Karla annuisce con aria complice. «Brava, Grigore. Sono felice di constatare che non sei una noia totale come Eugen».

«Non farti strane idee. Non ho intenzione di ubriacarmi. Voglio solo godermi un sabato pomeriggio lontano dalla scuola».

«Oh, figurati se qui qualcuno si vuole ubriacare!», esclama lei sventolando una mano in aria. «Ti ricordo che mancano poche settimane al ballo di Natale. Sapessi che inferno mi aspetta nei prossimi giorni... l'ultima cosa che mi serve è un weekend passato con i postumi di una pessima sbronza».

«Credo che ne prenderò un altro», si infila tra noi la voce di Dalina. Si accosta al bar con il bicchiere di succo di mirtillo tra le mani, scolato fino all'ultima goccia.

«Ecco una che è proprio astemia», commenta Karla, e Dalina rotea gli occhi al cielo, prima di ordinare un secondo bicchiere di succo.

Mentre loro battibeccano come al solito, il barista mi consegna il mio drink e comincia a preparare quello di Dalina.

Intanto, dal gruppo dei nostri colleghi si solleva la voce – un po' su di giri per la terza birra – di Pavel, che ho scoperto essere un grande amante delle uscite fuori dall'orario di lavoro. «Karla! Flavian non ci crede che ti ho aiutato io a fare le corone di foglie per il tuo compleanno. Vieni a dirgli che è tutto vero!».

Karla ridacchia e si allontana per raggiungerli.

Rimaniamo solo io e Dalina, e quando il barman si allunga per darle il suo ordine, lei mi fa un cenno della testa per indicare il resto del gruppo. «Torniamo dagli altri?».

Io sposto lo sguardo alle sue spalle e incrocio lo sguardo di Gabriel.
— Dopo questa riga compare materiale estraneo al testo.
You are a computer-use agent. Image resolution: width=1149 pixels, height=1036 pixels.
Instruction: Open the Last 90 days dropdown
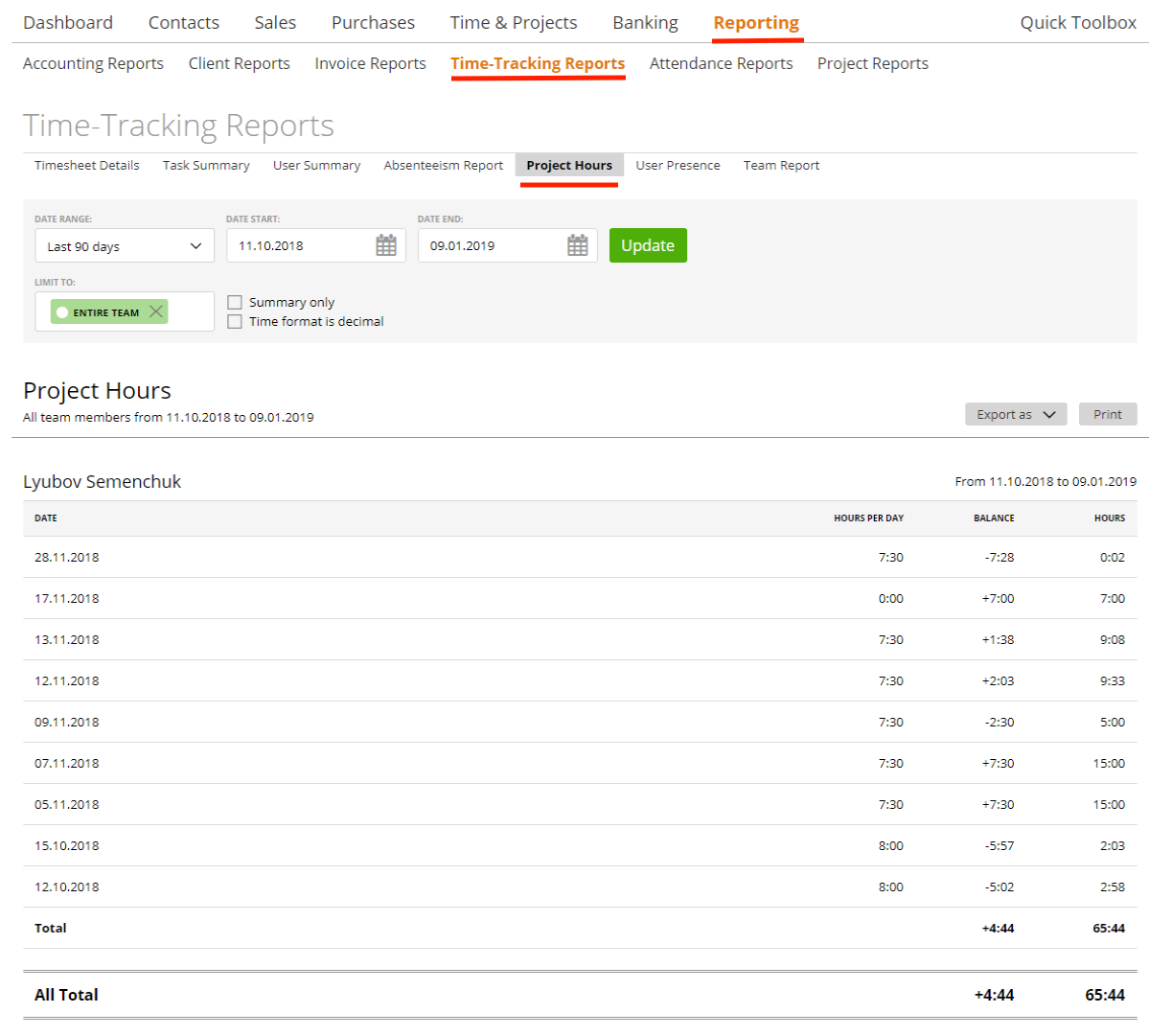(x=124, y=245)
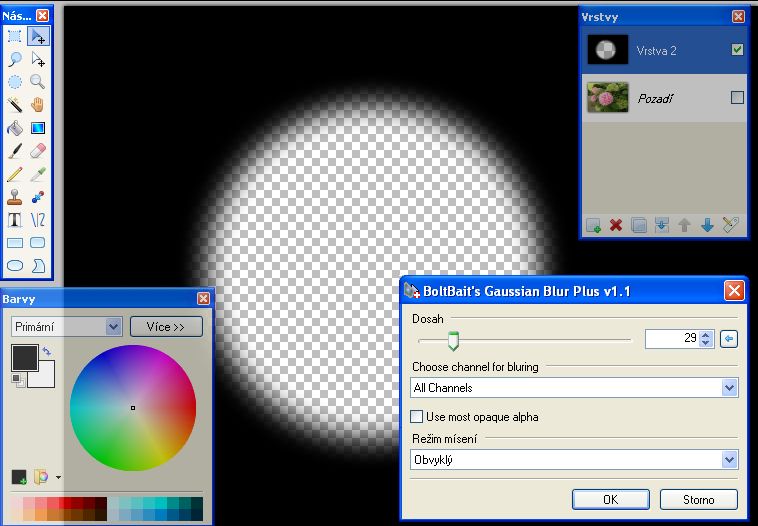Screen dimensions: 758x526
Task: Click the Dosah value input field
Action: (x=671, y=339)
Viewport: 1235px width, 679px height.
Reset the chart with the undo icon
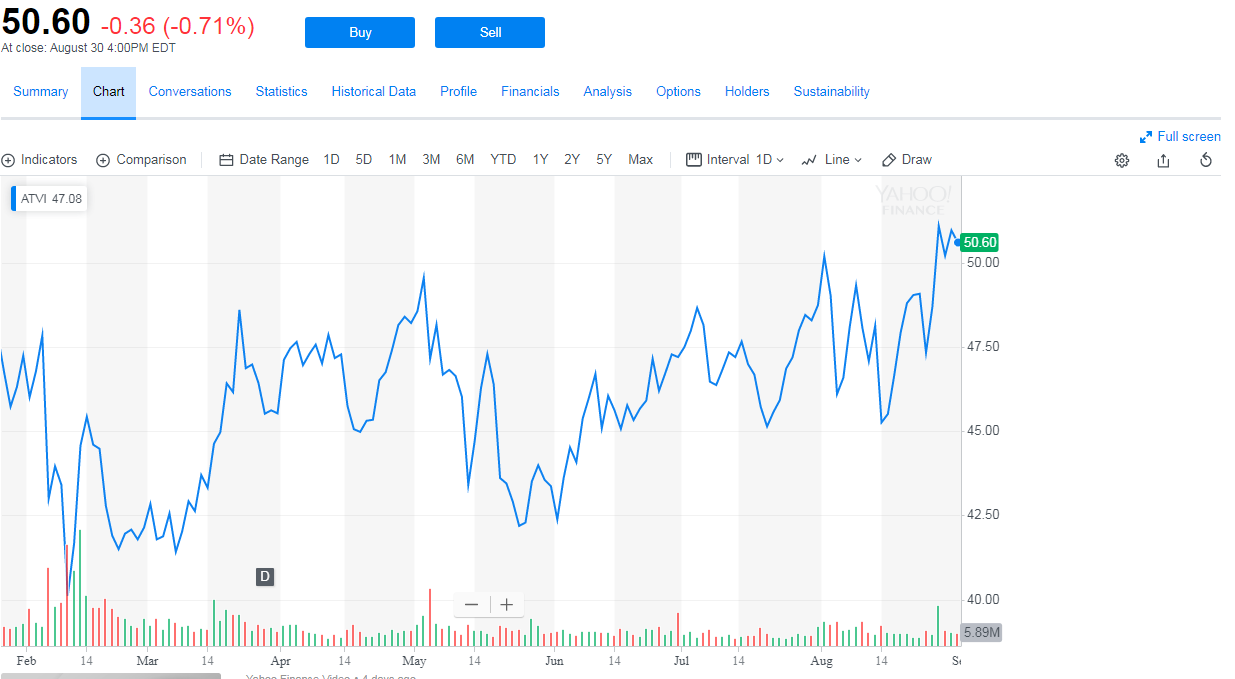[x=1206, y=160]
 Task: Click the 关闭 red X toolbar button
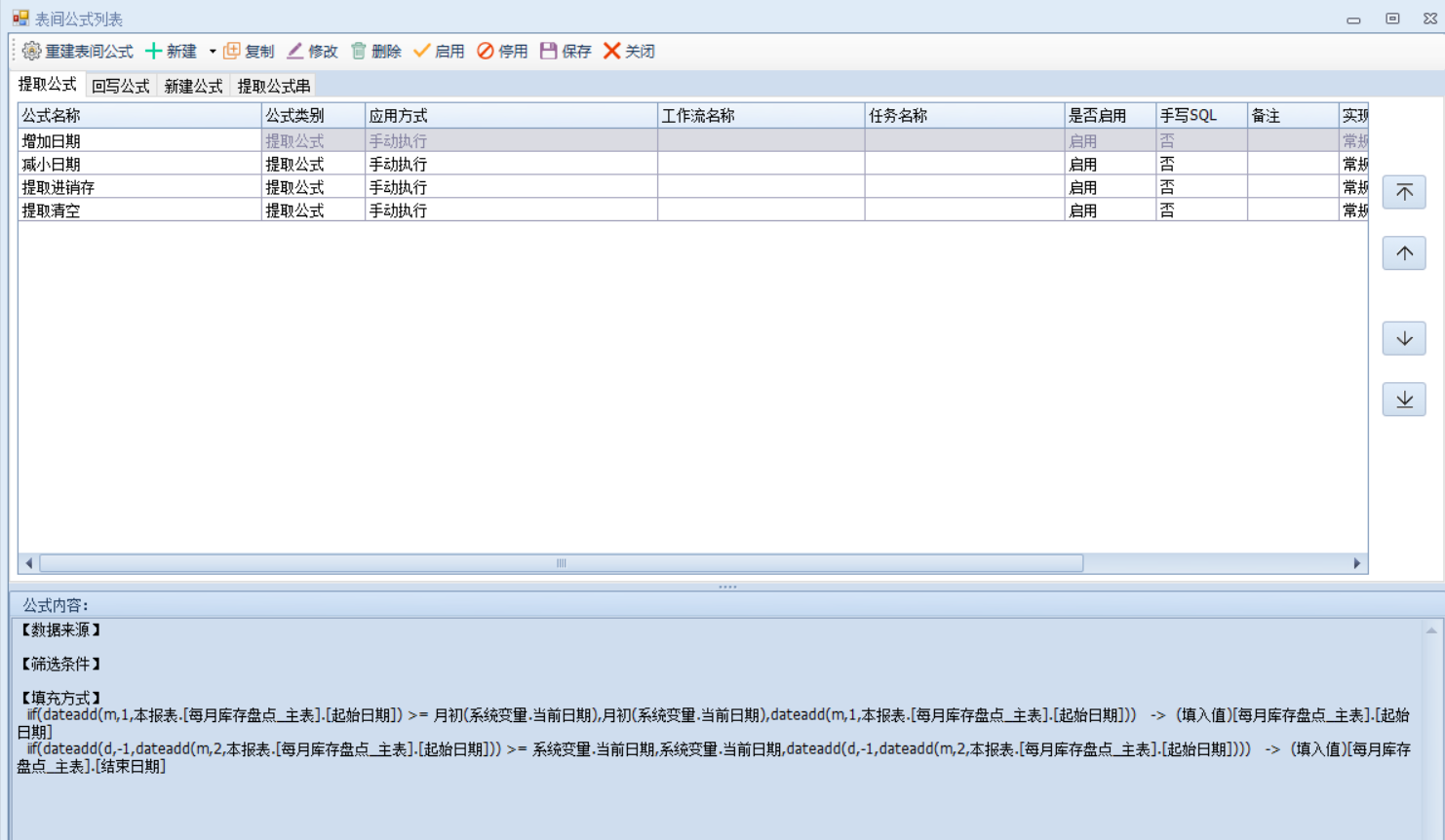612,51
Mi sorride, con quel suo modo un po' seducente e troppo scaltro, e io sento subito il desiderio di rimanere con i gomiti poggiati al bancone del bar. Perché davvero, lui è sempre fantastico, quasi troppo, ma io non sono interessata e non so come dirglielo senza sembrare maleducata o snob.

«Vai pure, io arrivo subito».

Dalina non fa domande – lei non ne fa mai – e si allontana con il suo succo, lasciandomi sola.
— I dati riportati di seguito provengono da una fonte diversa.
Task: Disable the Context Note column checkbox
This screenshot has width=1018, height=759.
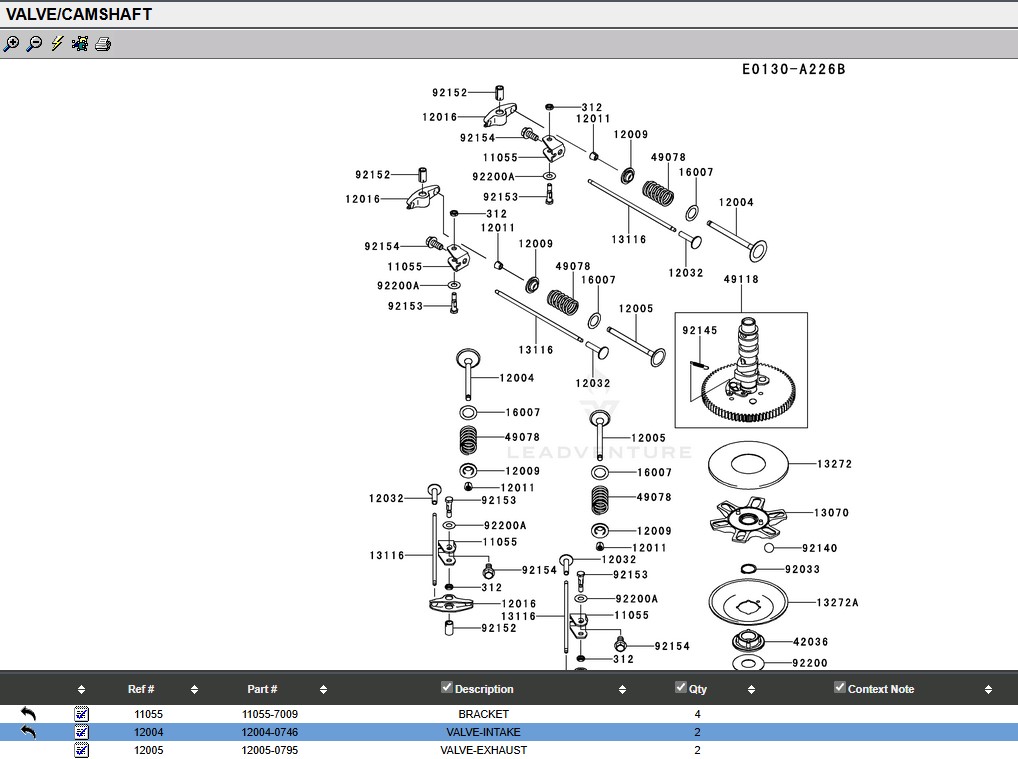Action: [840, 687]
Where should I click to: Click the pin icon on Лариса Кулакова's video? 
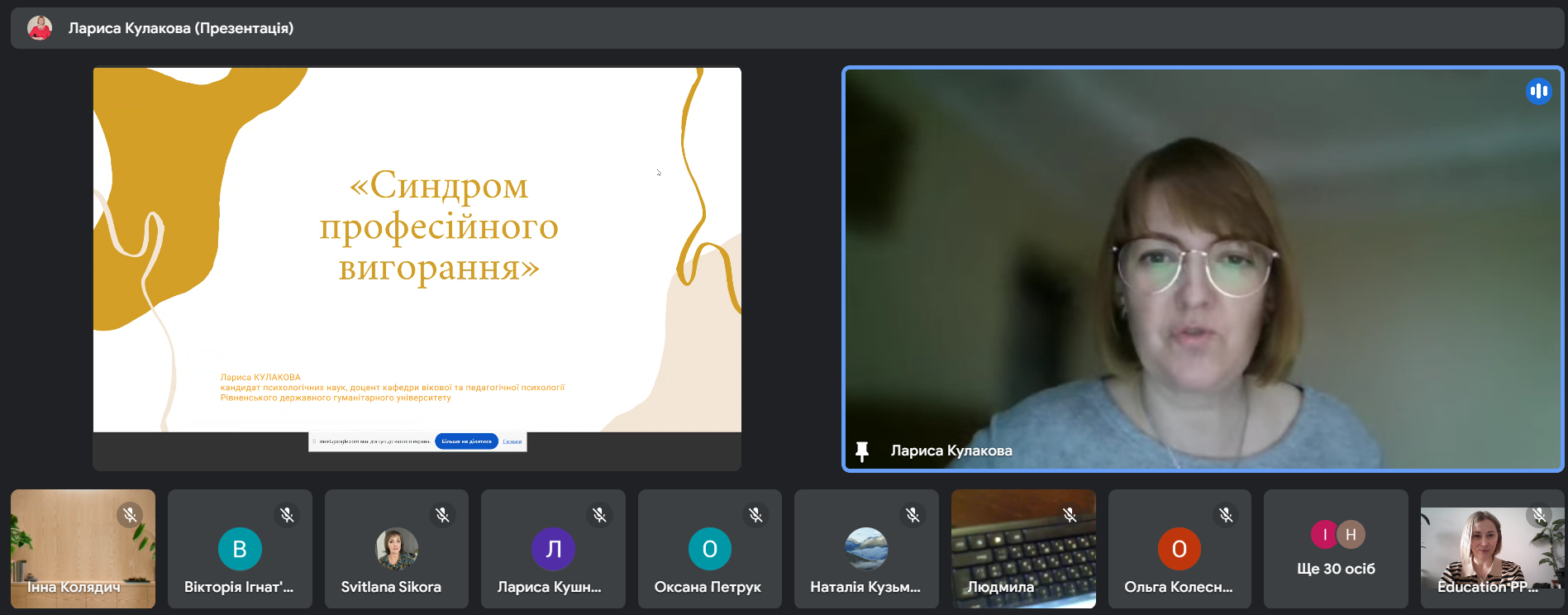[x=861, y=451]
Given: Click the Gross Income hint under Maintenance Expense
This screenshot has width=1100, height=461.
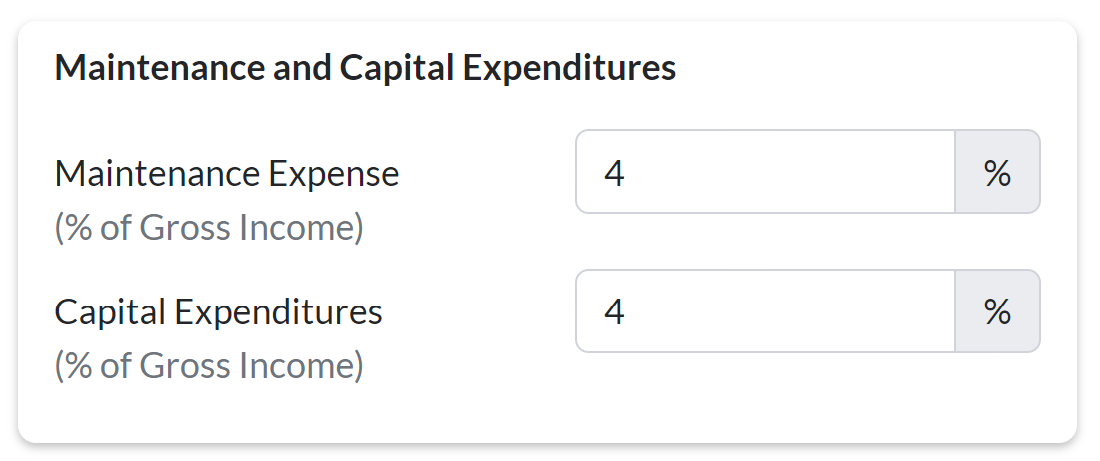Looking at the screenshot, I should 209,229.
Io mi fingo impegnata a guardare qualcosa sul cellulare. Poi lo rimetto in tasca e cerco di intavolare una conversazione con il barista, un ragazzo di circa vent'anni dall'aria socievole e un ciuffo di capelli neri che gli ricade sempre davanti agli occhi.
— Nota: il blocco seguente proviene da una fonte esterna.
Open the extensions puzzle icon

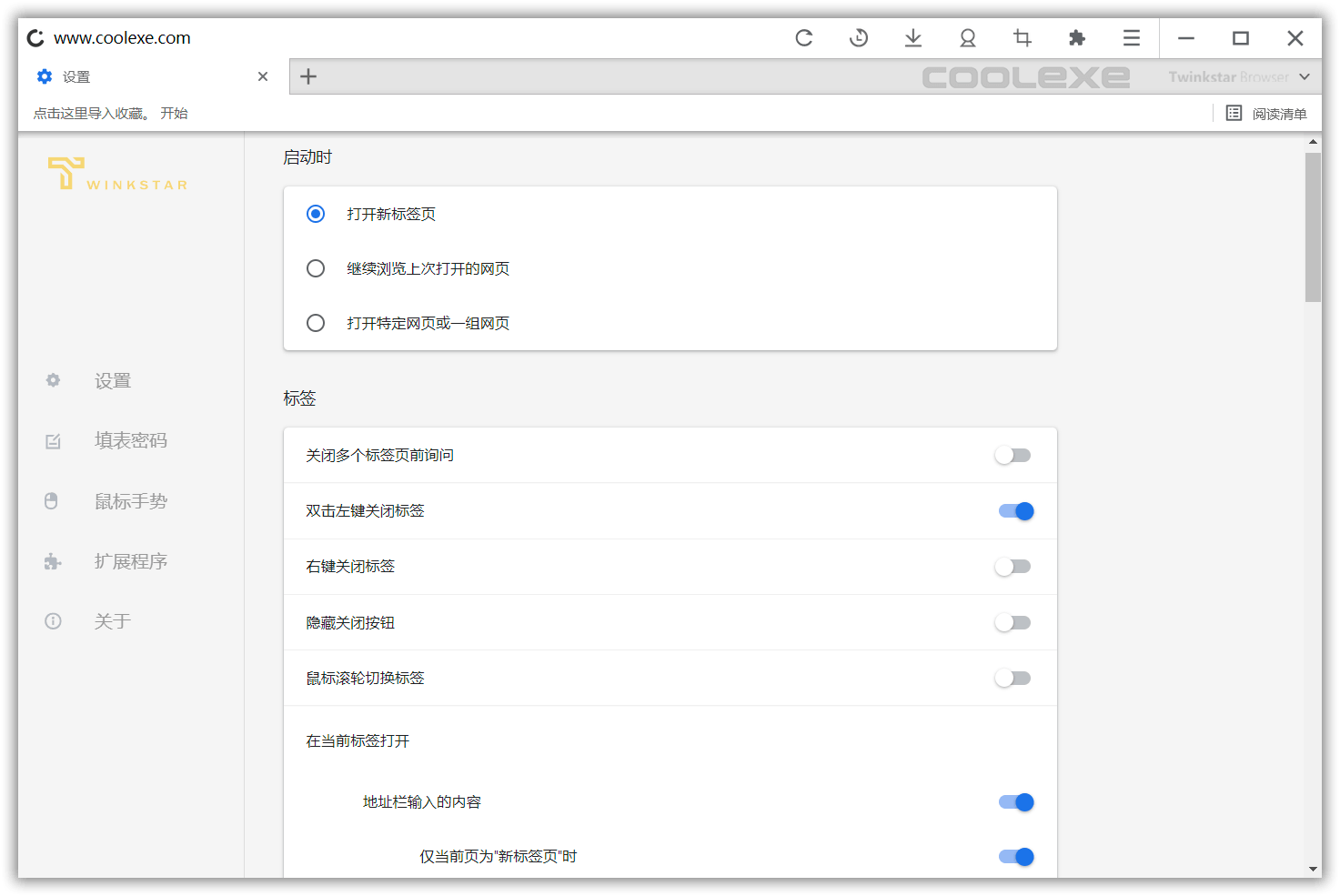click(x=1077, y=38)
Mi faccio mettere dell'altro ghiaccio nel drink. Parlo ancora un po'. Qualsiasi cosa per prendere tempo e non dover tornare subito sotto lo sguardo insistente di Gabriel. Guardo di nuovo il telefono, e quando trovo un messaggio di papà che mi avvisa del fatto che domani pomeriggio lui e mamma andranno a fare una piccola passeggiata, mi sfugge un sospiro secco.

Papà.

Papà e Nikolas.

Non riesco a togliermi dalla testa quegli sguardi furtivi che si sono scambiati la sera del compleanno di Karla, in corridoio. E un po' mi sento sciocca, perché non ha senso questa sensazione di fastidio che provo all'idea che quei due possano in qualche modo custodire una specie di segreto tutto loro.

Perché non è così, vero?

Insomma, è di mio padre che stiamo parlando. È la persona più comune, ordinaria e abitudinaria che esista sulla faccia della Terra. Non è proprio capace di avere segreti. È sempre stato un libro aperto.

Eppure, ultimamente è così strano.

E Nikolas... lui, al contrario, è la quint'essenza della cripticità.

Se dovessi giocarmi tutto su di lui, sarei pronta ad affermare con certezza che nasconda qualcosa. Quello che non capisco è come questo possa in qualche modo collegarsi a mio padre.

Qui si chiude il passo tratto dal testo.